Kimberley comes out to tell us where the boys are. Why, they're all down at the car hop comparing their 428 block hemis. "Man, I'll blow your doors clean off, son." "You're on, punk! Meet me at Miller's Crossing at sundown. We're racing for pinks! And, oh by the way, I'm dating Sherry now!" "No! You're dead, Kurt! You hear me! Deaaaaaaaaaaad!" (squealing tires) Speaking of pinks, Kimberley is fully decked out in them. So cute! And so good at the singing! The judges loved it.
Back from what is hopefully the last break, and we're let in on some mid-show planning. Behind the scenes action! Exit left! Cross right! Pan! Crossfade! Spool! All of it! Backstage, underage, adolescent, fine how you doing, Ryan shows us the Red Room. Trenyce is doing shots of olive oil. Not on a dare. She's the darling of Firenza right now.
Back onstage, no, we're not experiencing a power outage. We're experiencing a Clay.innage! My word, that was terrible. I mean, I just bottomed out there. Clay is remarkably serious about this performance. Perhaps solitaire is his favorite game and he wants to treat it with respect. I know if somebody wrote a song about Chutes and Ladders, I would certainly do the same.
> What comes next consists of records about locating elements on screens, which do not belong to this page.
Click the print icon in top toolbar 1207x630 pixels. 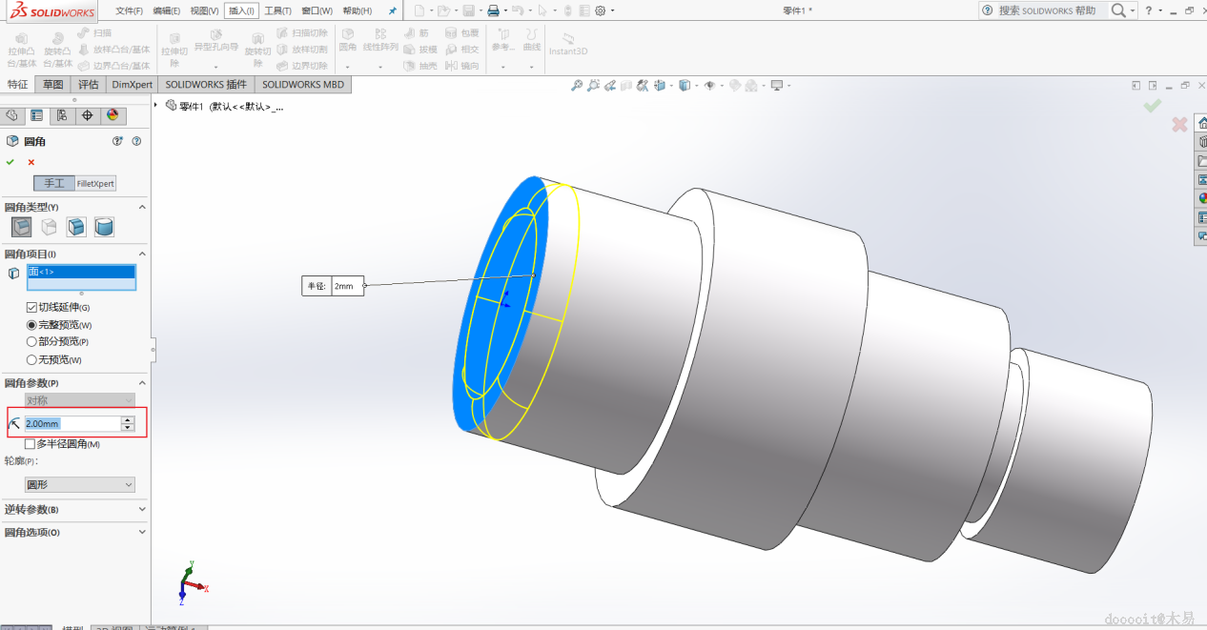pyautogui.click(x=493, y=10)
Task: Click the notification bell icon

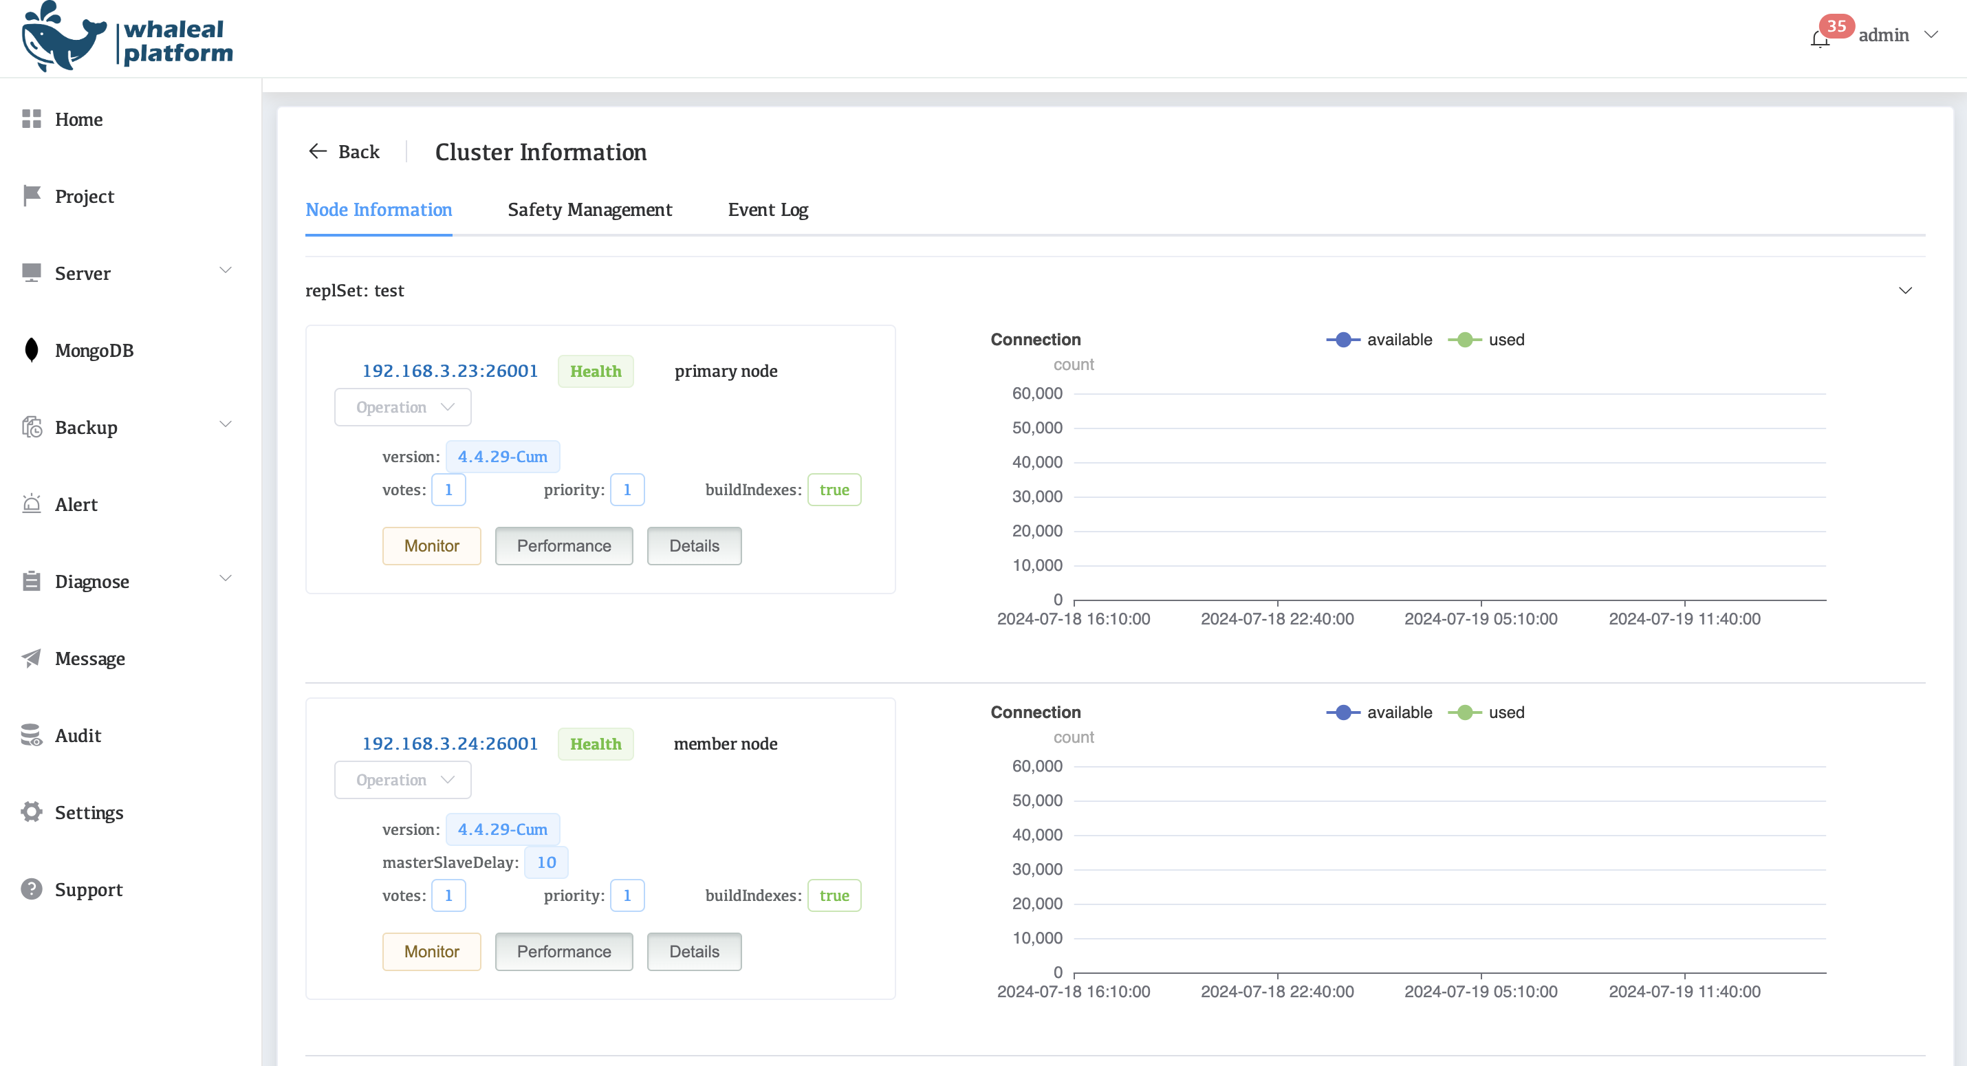Action: point(1820,38)
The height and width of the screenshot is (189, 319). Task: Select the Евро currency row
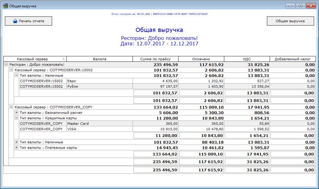click(x=99, y=81)
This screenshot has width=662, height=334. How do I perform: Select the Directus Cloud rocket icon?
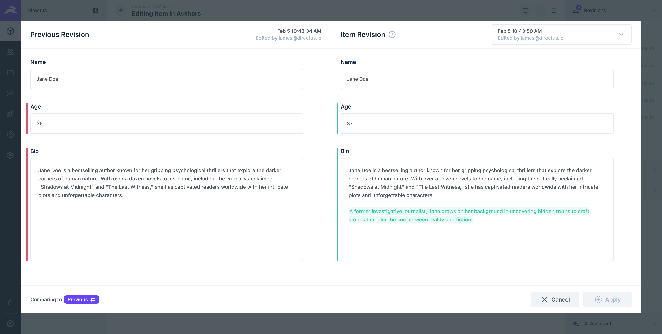coord(10,114)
Randy declares that everybody is stepping up tonight. Ruben, Clay, Trenyce, Kimberley. Umm.Randy? You forgot Josh. Oh. I see. Neil hands ownership of "Solitaire" over to Clay. That first royalty check is going to be sweet, Clay! Spend it wisely. The remaining two judges chime in with high praise for Clay as well. What a night! It's Tues-Clay! Ugh. Just bottomed out again.
So that wraps up another show. It was the first doubleshot show of the season, and I think I handled it with aplomb. Most jerk columnists can only come up with one insult per person per column. But I stretched the limits and came up with two! I rock so hard! Now if you'll excuse me, I'll be in bed for the next 17 hours.